The Kiira and Nalubaale hydro stations in Jinja are spilling out more water into the River Nile, at a time when Egypt is battling with Ethiopia over the river’s water flow.
The battle over Ethiopia’s 6,000MW Renaissance dam recently moved to the US, with Washington arbitrating between the two countries with no success so far.
South African electricity generator, Eskom Uganda Ltd, operating the Kiira and Nalubaale power stations, has for the first time opened the spillway gates to let excess water drain out of Jinja dam as a safety measure for its own operations, downstream human settlement and to safeguard Bujagali and Isimba dams downstream.

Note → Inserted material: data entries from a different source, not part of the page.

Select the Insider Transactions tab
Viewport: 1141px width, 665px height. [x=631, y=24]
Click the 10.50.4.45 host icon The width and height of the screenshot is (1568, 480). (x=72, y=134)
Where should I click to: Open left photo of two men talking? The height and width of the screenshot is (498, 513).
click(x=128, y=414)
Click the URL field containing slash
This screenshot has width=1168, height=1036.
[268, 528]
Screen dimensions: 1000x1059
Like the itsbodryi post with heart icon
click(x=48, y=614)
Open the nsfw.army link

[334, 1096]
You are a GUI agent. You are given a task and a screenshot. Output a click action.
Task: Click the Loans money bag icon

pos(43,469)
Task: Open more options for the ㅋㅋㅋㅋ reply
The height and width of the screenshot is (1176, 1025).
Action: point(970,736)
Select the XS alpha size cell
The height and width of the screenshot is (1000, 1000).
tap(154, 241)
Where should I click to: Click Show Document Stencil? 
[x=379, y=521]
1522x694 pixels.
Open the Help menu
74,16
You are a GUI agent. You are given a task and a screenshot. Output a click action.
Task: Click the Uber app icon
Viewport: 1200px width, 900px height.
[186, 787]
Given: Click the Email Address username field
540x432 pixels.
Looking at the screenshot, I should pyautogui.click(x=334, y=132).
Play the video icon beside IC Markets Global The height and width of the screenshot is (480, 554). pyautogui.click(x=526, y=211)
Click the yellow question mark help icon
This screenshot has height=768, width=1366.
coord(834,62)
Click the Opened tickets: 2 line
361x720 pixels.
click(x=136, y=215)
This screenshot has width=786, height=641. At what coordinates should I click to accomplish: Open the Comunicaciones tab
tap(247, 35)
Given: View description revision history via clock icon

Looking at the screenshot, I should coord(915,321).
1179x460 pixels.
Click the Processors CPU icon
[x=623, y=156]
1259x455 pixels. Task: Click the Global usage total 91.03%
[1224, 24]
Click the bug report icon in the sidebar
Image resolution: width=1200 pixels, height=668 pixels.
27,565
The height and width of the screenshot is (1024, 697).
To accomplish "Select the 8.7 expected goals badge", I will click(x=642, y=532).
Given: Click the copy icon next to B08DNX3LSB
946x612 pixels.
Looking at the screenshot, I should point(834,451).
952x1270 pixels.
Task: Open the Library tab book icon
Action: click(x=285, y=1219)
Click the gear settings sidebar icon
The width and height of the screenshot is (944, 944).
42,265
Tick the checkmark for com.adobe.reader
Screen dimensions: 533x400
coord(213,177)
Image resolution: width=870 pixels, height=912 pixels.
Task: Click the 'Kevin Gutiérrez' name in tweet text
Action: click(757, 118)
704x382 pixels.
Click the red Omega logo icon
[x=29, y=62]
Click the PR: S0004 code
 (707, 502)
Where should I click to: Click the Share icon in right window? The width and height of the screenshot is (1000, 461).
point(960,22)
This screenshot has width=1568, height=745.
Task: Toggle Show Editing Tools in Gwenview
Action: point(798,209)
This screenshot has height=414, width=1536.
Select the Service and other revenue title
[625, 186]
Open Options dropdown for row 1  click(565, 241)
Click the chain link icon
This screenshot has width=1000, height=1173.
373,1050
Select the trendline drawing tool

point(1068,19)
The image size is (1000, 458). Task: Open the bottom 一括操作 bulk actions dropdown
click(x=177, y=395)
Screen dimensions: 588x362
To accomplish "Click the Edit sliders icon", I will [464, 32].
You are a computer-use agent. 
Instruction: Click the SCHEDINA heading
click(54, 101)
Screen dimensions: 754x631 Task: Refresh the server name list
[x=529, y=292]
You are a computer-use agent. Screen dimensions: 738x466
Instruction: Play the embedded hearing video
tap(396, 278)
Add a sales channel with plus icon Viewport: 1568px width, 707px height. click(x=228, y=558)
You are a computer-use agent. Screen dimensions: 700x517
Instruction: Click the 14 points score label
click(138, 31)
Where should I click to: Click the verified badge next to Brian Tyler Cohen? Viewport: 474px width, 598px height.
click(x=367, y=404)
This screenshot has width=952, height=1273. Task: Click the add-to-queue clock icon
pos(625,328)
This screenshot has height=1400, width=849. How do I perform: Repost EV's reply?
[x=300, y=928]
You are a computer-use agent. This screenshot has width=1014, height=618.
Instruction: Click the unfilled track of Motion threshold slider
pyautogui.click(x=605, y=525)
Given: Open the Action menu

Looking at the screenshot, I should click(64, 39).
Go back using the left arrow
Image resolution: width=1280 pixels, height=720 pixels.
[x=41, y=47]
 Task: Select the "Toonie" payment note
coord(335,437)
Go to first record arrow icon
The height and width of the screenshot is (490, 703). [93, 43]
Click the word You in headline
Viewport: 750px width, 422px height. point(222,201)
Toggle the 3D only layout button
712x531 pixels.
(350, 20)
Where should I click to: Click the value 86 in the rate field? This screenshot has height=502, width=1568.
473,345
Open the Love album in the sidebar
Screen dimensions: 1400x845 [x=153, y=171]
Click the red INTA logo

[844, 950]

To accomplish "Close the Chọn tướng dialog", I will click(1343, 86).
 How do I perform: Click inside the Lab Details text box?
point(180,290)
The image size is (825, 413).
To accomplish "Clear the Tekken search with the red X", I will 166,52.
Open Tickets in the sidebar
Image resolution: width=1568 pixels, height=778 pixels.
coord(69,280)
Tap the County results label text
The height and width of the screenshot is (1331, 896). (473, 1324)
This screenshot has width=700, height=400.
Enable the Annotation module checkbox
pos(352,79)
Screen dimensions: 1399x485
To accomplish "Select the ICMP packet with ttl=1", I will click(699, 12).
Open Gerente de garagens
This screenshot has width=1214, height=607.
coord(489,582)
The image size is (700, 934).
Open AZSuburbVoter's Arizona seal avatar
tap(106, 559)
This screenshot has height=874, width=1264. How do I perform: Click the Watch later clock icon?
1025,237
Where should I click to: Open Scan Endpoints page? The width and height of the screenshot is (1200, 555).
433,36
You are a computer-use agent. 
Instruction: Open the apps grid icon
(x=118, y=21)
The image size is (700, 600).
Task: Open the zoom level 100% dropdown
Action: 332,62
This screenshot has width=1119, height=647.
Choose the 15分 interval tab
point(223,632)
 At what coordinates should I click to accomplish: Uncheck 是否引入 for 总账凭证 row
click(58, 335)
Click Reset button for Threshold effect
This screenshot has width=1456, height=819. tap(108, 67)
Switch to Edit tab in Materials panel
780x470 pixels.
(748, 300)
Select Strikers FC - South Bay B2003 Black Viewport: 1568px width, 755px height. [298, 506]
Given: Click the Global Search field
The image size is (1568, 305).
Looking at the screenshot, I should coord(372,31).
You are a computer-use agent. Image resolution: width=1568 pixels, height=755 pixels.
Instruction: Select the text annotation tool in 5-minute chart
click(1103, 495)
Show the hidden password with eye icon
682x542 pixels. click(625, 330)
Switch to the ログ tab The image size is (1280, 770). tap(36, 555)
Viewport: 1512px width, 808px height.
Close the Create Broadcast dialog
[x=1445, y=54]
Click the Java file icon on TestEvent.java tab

Eskom officials told The EastAfrican that the effects of the water spillage will not be immediate. “The effects will be felt in Egypt after about three months,” said Peter Tentena, operations manager at Eskom.
The dam has reached its peak limit of 12.91 metres, which is four centimetres away from the warning limit of 12.95 metres, occasioned by heavier than normal rains experienced in the Lake Victoria catchment areas since 2019. On request by Eskom, Uganda’s directorate of water resources management, a body mandated under the Water Act 1998, issued the permit for water release of up to 400 cubic metres per second, equivalent to an Olympics swimming pool.
BUJAGALI, ISIMBA TO SPILL
With water levels rising, the question over 250MW Bujagali Hydropower project’s safety becomes critical, being only 13.8km away from Nalubaale and Kiira dams, meaning it will see the consequences of the spilling immediately.
Bujagali will also be required to spill to avoid flooding and a back-flow to Nalubaale and Kiira dams. Same spilling will have to be done at the 183MW Isimba plant.
“Demand for electricity has not increased to enable us utilise the water for production, so our production is same as before. That means that even Bujagali will also have to spill the excess water,” said Mr Tentena
“The exercise won’t impact power generation; the same dispatch regime shall be maintained as was before the spill. The water being spilled doesn’t contribute to power generation. If the demand was higher, Eskom would be able to generate more power, and less water would be spilled. That is the reason that we spill more water during periods of low demand, and less water during periods of high demand,” said Mr Tentena.
Eskom has been producing 140MW on average from the two dams, which is below the installed capacity of 240WM.
The increased water flow is expected to affect fishing, lake side farming and leisure activities on the river.